Bagian 2 : Permainan Hati

4.6K 226 3
                                    


Tania POV

tanganku dengan lincah terus mencoret-coret kertas yang berada di meja kerjaku. Namun, lagi-lagi setelah memperhatikan seksama apa yang ku gambar tersebut, aku merasa tidak puas hingga akhirnya aku meremasnya kesal dan membuangnya ke dalam tong sampah di samping mejaku yang penuh dengan remasan kertas.

Aku benar-benar merasa kesal hari ini, seharusnya aku harus sudah menyelesaikan desain interior untuk pembangunan apartemen yang akan segera dibangun oleh perusahaanku bekerja.

Namun apa yang kudapat? Nihil, pikiranku benar-benar tidak bisa diajak bekerja sama, benar-benar tak ada ide sama sekali.

Kalau sudah begini, mampuslah sudah hidupku di tangan CEO tua busuk besok iu.

Hingga akhirnya sebuah nada pesan masuk di ponselku membuyarkan semua fikiranku. Dengan enggan, aku mengambil ponselku dan segera membaca pesan yang telah masuk tersebut.

From: Brian

Kenapa belum pulang?

Setelah membacanya aku segera melirik arloji di pergelangan tanganku yang sudah menunjukkan pukul setengah satu malam.

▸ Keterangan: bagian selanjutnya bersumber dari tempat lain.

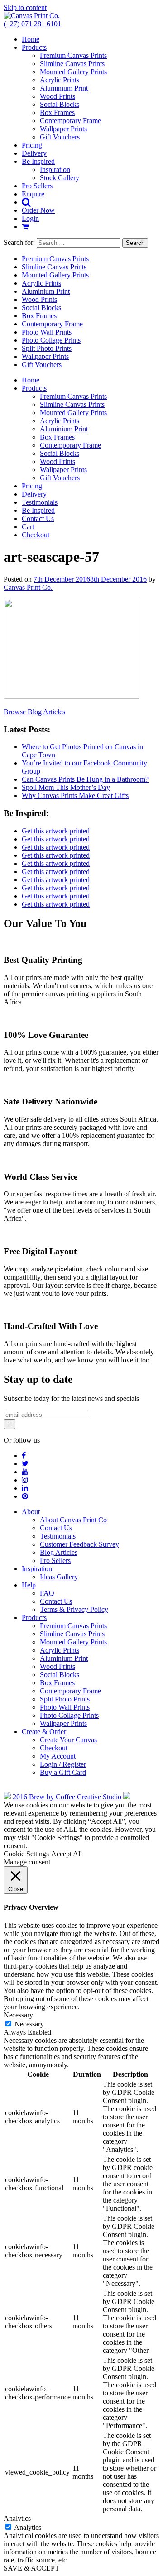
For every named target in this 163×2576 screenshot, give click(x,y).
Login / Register (63, 1764)
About (31, 1511)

Oh my ghost!

Dengan cepat aku segera mengetikan pesan balasan untuk Brian. Alasan klasik.

To Brian:

Aku lembur, ada pekerjaan yang harus kuselesaikan besok, dan aku belum menyelesaikannya. Mungkin aku tidak akan pulang.

Kemudian segera kupencet tombol send tanpa pikir panjang. Baru saja aku meletakkan ponselku, kini ponselku sudah berdering lagi karena seseorang menelfonku.

Karena merasa terganggu, aku segera mengangkat panggilan tersebut tanpa melihat nama siapa yang menelfonku tengah malam begini, dan entah kenapa aku berfirasat kalau Brian-lah yang menelfonku kali ini.

"Halo! Ada apa sih Brian? Bukannya sudah kukatakan aku lembur?! Jangan menggangguku, tengik!" teriakku sebal di telfon.

"ekhem.. Hei, aku bukan Brian. Maaf mengganggumu," ucap suara di sebrang sana merasa tak enak.

Dengan perasaan terkejut aku menengok ponselku sebentar untuk melihat siapa penelfonku, dan betapa terkejutnya aku saat melihat nama 'Farel' terpampang nyata di layar ponselku.

"Ohh my! Maaf Farel, aku tak bermaksud begitu. Kau tidak mengangguku kok," koreksiku bersalah.

"oh baguslah kalau begitu, aku tidak papa,"  balas Farel lembut tau aku merasa tak enak, aku yakin saat ini ia tersenyum tampan. Oh Tuhan... Kenapa kau tak membuatku jatuh cinta saja pada lelaki ini? Bukannya kepada pria berhati es sialan, Brian.

"-emm apa kau lembur?" lanjut Farel bertanya setelah berdiam beberapa detik.

"Huh! Benar. Aku harus mengerjakan beberapa desain apartemen baru yang masih kurang beberapa bagian," ucapku lemas lalu mendesah berat.

"Mau kutemani? Siapa tau aku bisa membantumu. Lagipula, saat ini aku tengah berada dekat di kantormu."  Brian menawari.

"Tapi Rel, ini sudah malam.. Aku tak mau merepotkanmu," ucapku tak enak.

"Karena ini sudah malam, makanya aku ingin menemanimu. Aku tidak ingin kau sampai kenapa-kenapa," omel Farel dengan gusar. Hal itu perlahan membuatku merasakan panas merambat pipi secara perlahan. Dia khawatir padaku. So sweet.